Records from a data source

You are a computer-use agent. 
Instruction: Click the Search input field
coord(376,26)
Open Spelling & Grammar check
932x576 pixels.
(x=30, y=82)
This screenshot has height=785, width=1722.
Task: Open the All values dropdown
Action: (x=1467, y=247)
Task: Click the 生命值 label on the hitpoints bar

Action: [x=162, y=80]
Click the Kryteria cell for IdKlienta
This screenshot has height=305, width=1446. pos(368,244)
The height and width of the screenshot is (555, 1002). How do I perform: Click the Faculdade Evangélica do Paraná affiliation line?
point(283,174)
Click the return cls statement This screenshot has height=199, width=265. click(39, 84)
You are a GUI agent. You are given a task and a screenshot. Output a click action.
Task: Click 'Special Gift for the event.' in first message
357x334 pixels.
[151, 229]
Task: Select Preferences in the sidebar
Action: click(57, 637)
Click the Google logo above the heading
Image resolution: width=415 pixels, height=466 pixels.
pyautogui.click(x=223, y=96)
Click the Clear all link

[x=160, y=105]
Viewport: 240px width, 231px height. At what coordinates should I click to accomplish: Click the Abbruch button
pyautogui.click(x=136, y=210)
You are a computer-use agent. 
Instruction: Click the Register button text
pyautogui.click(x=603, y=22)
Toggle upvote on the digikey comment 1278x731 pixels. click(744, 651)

## What is being asked
Output each line of the records above as a numbered list, leaving out blank lines.

## Reply
1. You are a computer-use agent. 
2. Instruction: Click the Search input field
3. coord(376,26)
4. Open Spelling & Grammar check
5. 932x576 pixels.
6. (x=30, y=82)
7. This screenshot has height=785, width=1722.
8. Task: Open the All values dropdown
9. Action: (x=1467, y=247)
10. Task: Click the 生命值 label on the hitpoints bar
11. Action: [x=162, y=80]
12. Click the Kryteria cell for IdKlienta
13. This screenshot has height=305, width=1446. pos(368,244)
14. The height and width of the screenshot is (555, 1002). How do I perform: Click the Faculdade Evangélica do Paraná affiliation line?
15. point(283,174)
16. Click the return cls statement This screenshot has height=199, width=265. click(39, 84)
17. You are a GUI agent. You are given a task and a screenshot. Output a click action.
18. Task: Click 'Special Gift for the event.' in first message
19. 357x334 pixels.
20. [151, 229]
21. Task: Select Preferences in the sidebar
22. Action: click(57, 637)
23. Click the Google logo above the heading
24. Image resolution: width=415 pixels, height=466 pixels.
25. pyautogui.click(x=223, y=96)
26. Click the Clear all link
27. [x=160, y=105]
28. Viewport: 240px width, 231px height. At what coordinates should I click to accomplish: Click the Abbruch button
29. pyautogui.click(x=136, y=210)
30. You are a computer-use agent. 
31. Instruction: Click the Register button text
32. pyautogui.click(x=603, y=22)
33. Toggle upvote on the digikey comment 1278x731 pixels. click(744, 651)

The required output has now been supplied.